Recorded information Start Marker
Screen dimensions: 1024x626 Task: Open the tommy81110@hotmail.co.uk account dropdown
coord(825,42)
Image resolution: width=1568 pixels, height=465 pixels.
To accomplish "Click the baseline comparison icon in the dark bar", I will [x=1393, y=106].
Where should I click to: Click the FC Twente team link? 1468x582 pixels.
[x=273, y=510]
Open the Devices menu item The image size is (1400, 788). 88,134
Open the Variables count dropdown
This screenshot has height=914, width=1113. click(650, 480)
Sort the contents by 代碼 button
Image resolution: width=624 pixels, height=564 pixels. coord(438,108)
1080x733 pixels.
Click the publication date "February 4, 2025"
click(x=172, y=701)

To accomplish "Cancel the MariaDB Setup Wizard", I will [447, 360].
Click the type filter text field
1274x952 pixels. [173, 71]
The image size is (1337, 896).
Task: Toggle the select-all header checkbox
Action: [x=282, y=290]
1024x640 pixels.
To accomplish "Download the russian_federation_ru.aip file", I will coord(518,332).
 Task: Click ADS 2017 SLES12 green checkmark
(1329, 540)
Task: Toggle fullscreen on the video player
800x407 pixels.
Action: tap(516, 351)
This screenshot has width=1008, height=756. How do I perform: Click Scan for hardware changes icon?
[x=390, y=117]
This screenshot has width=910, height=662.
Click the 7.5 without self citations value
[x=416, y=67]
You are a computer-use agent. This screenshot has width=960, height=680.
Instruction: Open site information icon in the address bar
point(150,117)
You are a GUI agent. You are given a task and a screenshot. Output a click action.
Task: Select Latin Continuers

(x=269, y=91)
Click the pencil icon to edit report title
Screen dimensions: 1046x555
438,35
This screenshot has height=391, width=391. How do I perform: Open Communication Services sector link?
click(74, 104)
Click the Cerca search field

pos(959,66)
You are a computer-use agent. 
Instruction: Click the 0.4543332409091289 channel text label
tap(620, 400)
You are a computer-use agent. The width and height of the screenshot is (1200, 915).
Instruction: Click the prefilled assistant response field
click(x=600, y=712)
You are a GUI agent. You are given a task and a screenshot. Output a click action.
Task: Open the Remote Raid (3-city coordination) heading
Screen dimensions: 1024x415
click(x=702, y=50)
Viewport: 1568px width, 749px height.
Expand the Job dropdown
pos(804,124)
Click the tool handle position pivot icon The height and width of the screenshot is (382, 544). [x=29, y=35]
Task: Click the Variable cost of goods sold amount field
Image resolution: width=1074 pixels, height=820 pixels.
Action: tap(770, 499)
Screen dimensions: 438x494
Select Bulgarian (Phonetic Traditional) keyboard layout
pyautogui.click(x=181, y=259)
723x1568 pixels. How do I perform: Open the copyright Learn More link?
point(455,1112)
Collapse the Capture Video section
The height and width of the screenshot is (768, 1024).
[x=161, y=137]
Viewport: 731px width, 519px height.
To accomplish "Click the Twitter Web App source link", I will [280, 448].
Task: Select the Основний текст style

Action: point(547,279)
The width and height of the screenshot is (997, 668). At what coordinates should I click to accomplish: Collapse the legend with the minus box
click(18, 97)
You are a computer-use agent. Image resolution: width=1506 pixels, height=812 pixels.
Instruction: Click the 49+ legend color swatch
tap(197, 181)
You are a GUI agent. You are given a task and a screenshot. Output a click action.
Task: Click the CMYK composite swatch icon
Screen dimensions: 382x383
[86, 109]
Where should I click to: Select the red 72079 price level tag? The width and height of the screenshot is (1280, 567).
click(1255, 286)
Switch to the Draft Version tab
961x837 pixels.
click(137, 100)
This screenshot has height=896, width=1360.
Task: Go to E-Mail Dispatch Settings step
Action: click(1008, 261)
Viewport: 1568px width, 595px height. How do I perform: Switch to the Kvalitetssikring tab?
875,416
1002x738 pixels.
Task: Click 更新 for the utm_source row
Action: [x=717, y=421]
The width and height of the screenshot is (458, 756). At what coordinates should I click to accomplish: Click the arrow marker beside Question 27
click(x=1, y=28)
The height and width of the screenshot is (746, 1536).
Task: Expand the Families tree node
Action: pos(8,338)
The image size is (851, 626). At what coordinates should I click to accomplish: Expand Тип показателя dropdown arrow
Recorded information End Marker
#### [Exercise prompt]
From the data above, reproduce word for word the lines running from the line with "Select Bulgarian (Phonetic" to the line with "Viewport: 731px width, 519px height.", ends included.

#### [Output of the task]
Select Bulgarian (Phonetic Traditional) keyboard layout
pyautogui.click(x=181, y=259)
723x1568 pixels. How do I perform: Open the copyright Learn More link?
point(455,1112)
Collapse the Capture Video section
The height and width of the screenshot is (768, 1024).
[x=161, y=137]
Viewport: 731px width, 519px height.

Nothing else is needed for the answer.